We also compared the frontier among open-weights models over time with the closed models. We find that it took more than a year for the GPT-4 capability to be replicated by Llama-3-405B. Claude models Opus-3 (Mar 2024) and Sonnet-3.5 (Jun 2024) made significant advances over GPT-4, but were completely eclipsed with the arrival of o1-preview and reasoning models (Sept 2024). Four months later DeepSeek-R1 provided the first really capable open reasoning model. However, it did not actually catch up to the closed reasoning models, at least not on these kinds of tasks. o3 (Apr 2025) advanced the closed frontier further, and a new DeepSeek-R1 version (May 2025) improving but still not catching up to o1. Now several Chinese models (Qwen3, Kimi-K2 and GLM-4.5) have roughly caught up to DeepSeek, but not advanced further. So 11 months later, open models have still not caught up to the o1 advance, suggesting that the gap between open and closed models is not shrinking over time.

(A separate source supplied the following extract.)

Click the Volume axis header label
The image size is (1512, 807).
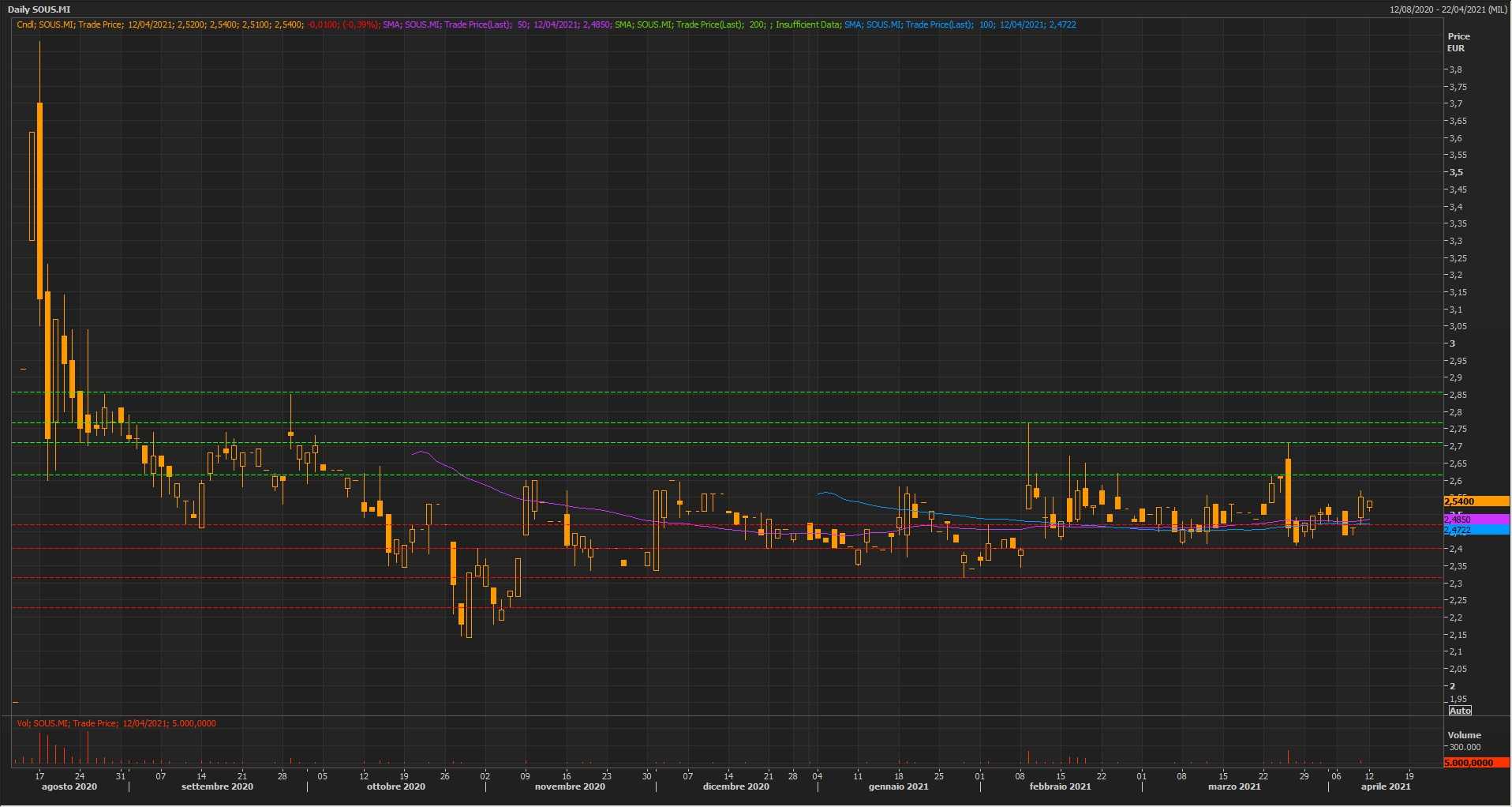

This scatter plot compares the progress of open-weights versus closed-weights models over time, plotting their release dates against their achieved accuracy. The step-like frontier curves represent the best accuracy achieved by open-weights (blue) and closed-weights (green) models, respectively, at any given time. Shaded regions emphasize periods where closed models held a clear accuracy advantage, highlighting the competitive dynamics between open and closed approaches. The actual datapoints are in the middle of each company logo, not the text.This timeline visualizes the delays experienced by open-weights models in reaching various accuracy thresholds initially achieved by closed-weights models. Each horizontal line indicates the period from when a closed-weights model first reached an accuracy threshold (left icon) until an open-weights model achieved the same level (right icon). The annotated delays in months quantifies the gap between closed-weights models and open-weights models over time.

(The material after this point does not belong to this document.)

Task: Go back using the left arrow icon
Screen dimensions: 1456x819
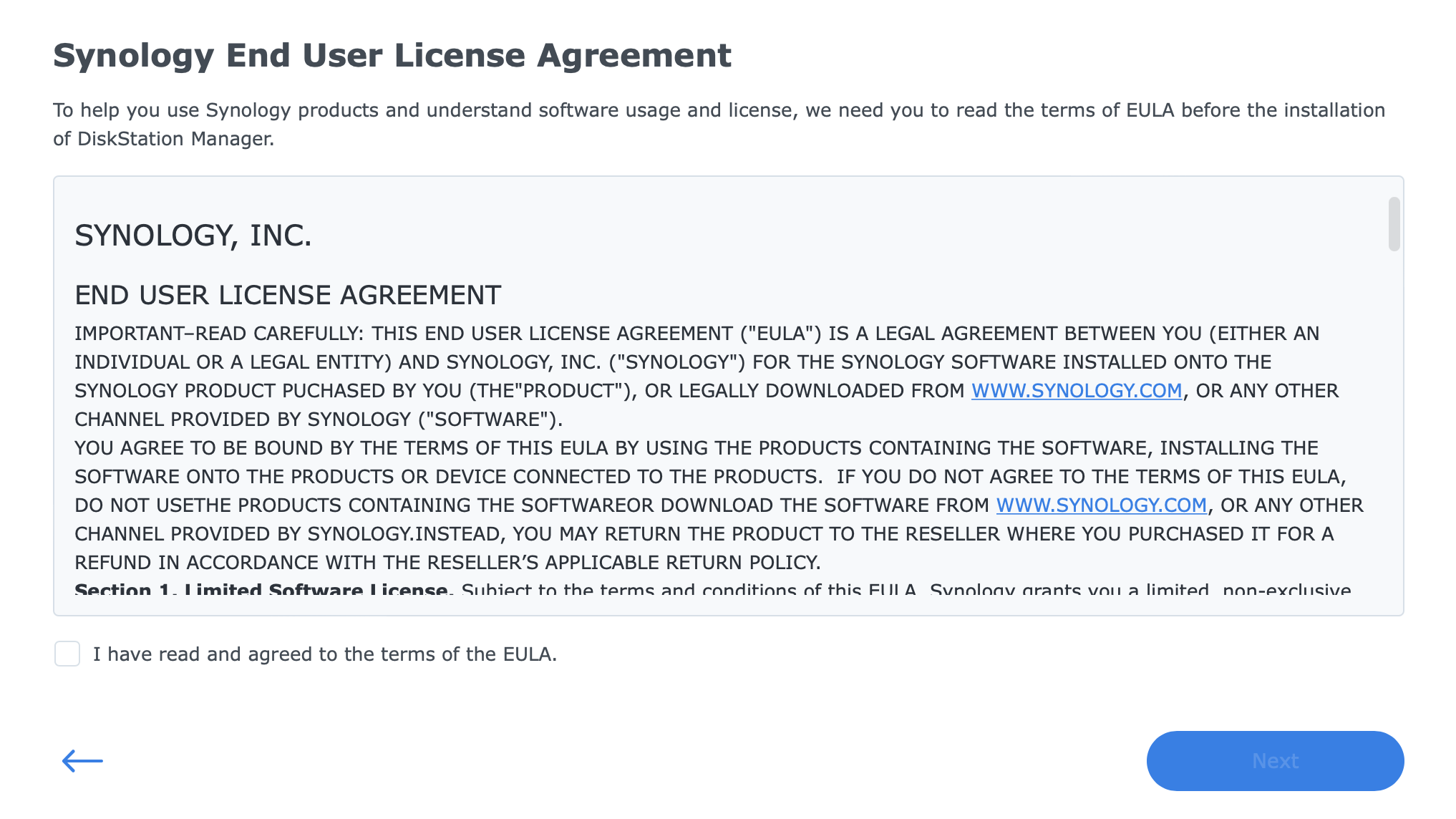Action: coord(82,760)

We have to extrapolate based on very little data here, and any conclusions are tentative. The future R2 from DeepSeek and the comparison to GPT-5 will probably be the next important datapoint in this discussion, as well as the open questions regarding the new Meta superintelligence team, its capability as an AI lab and its commitment to open models going forward.

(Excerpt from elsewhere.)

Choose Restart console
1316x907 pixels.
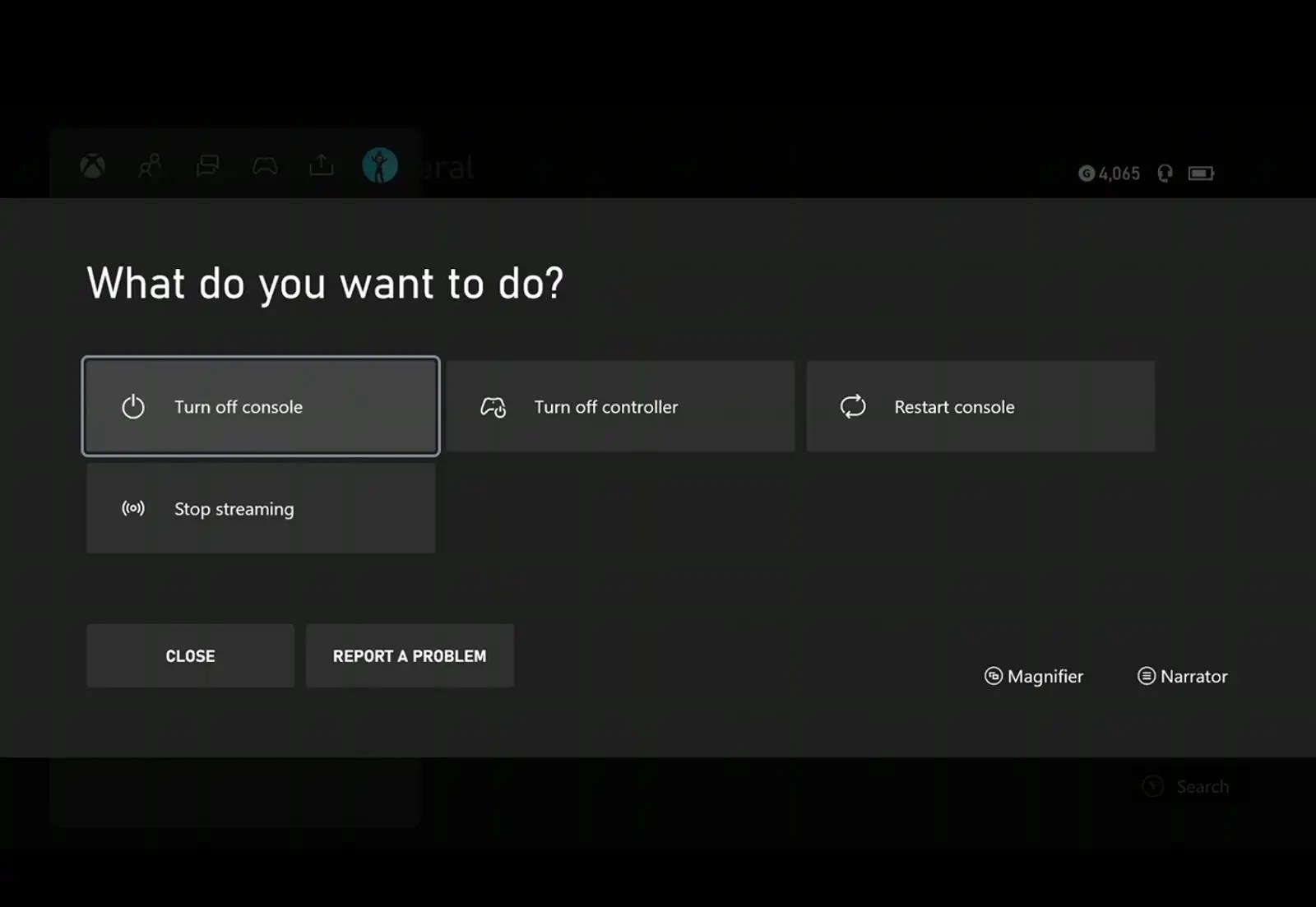click(980, 405)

Appendix: Full Model Performance Table
This figure provides a comprehensive summary of model performance across multiple metrics for models that have results for all included tasks. The 'Average Accuracy Across Tasks' column shows the overall mean accuracy (bold number) calculated as the average of the mean max accuracy for each task. That is, for each model, we take the maximum accuracy of the 5 iterations per run, we average these values over all the runs for a given task (typically 5 runs/model/task), then we average these results over all the 19 tasks. The thick horizontal bar represents the 95% confidence interval around this mean, estimated using bootstrap, reflecting the variability between different runs on each task. Individual task means are shown as scatter points, with distinct markers for each task type (see legend on top). The 'Cost per Run (USD)' column presents the average total cost incurred per model run, including all iterations. The 'Code Length (#Lines)' column illustrates the distribution of Python code lengths generated by each model, with the thick horizontal bar spanning the 10th to 90th percentile and a vertical line indicating the median number of lines. Finally, the 'Code Exec Time (s)' column displays a histogram of the execution times for all Python scripts generated by the model across all tasks.
GPT-4 was released before this time, but the first snapshot with the context length to solve this benchmark was from June 13, 2023. At least of the snapshots still avaliable on the API.